Your answer should consist of each line below that contains the string "title".
==================================================
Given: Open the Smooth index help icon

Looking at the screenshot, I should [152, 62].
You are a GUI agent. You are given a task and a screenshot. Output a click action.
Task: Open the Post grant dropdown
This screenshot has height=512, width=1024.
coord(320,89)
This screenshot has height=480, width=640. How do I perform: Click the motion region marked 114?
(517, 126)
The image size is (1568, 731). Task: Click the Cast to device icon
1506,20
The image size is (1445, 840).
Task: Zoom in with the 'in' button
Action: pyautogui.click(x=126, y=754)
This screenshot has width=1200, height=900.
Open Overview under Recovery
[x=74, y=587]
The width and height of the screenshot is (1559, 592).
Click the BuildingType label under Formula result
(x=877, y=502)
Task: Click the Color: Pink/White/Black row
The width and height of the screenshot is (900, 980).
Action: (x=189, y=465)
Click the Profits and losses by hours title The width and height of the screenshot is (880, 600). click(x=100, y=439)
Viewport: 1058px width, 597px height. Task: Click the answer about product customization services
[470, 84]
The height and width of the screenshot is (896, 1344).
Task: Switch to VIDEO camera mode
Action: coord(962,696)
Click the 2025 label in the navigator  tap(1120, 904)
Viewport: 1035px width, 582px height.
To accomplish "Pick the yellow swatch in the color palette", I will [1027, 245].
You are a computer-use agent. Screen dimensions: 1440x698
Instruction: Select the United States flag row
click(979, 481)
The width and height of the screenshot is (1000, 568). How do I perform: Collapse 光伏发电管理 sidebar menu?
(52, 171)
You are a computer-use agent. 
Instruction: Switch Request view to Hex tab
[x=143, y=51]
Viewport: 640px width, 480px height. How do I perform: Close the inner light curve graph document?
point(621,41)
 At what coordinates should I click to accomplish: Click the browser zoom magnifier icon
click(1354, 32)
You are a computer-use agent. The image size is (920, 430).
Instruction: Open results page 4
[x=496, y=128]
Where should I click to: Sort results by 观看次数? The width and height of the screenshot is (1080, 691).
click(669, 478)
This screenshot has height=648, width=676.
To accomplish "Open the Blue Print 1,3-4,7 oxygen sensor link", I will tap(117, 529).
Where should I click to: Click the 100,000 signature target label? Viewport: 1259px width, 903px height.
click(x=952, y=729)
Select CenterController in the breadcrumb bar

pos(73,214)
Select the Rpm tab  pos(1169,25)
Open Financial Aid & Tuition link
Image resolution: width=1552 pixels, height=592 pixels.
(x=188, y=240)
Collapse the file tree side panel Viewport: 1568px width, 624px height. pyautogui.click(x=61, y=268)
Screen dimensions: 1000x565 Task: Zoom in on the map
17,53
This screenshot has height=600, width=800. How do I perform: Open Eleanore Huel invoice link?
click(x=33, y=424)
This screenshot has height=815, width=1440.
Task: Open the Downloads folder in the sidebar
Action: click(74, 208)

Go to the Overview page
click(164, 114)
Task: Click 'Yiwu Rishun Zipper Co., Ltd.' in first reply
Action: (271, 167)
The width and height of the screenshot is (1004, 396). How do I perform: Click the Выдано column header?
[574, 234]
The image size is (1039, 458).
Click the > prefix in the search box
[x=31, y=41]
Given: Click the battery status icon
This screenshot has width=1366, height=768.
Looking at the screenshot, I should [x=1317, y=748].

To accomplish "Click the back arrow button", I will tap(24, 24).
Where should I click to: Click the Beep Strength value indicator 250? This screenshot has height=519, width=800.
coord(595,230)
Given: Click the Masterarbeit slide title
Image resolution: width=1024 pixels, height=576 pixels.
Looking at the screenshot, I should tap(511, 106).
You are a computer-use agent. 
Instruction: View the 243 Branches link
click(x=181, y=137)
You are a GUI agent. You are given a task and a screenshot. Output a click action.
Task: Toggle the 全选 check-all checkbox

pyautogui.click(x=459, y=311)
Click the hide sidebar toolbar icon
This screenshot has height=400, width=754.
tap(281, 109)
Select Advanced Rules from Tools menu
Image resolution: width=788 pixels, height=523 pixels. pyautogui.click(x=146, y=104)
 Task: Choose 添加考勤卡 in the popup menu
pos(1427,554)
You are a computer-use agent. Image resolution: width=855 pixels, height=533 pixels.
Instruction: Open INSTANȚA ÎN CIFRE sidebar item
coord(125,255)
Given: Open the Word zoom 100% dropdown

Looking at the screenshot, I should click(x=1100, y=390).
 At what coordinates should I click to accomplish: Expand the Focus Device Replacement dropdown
==================================================
- _Answer to the exercise_:
Click the Profits and losses by hours title The width and height of the screenshot is (880, 600). click(x=100, y=439)
Given: Click the Masterarbeit slide title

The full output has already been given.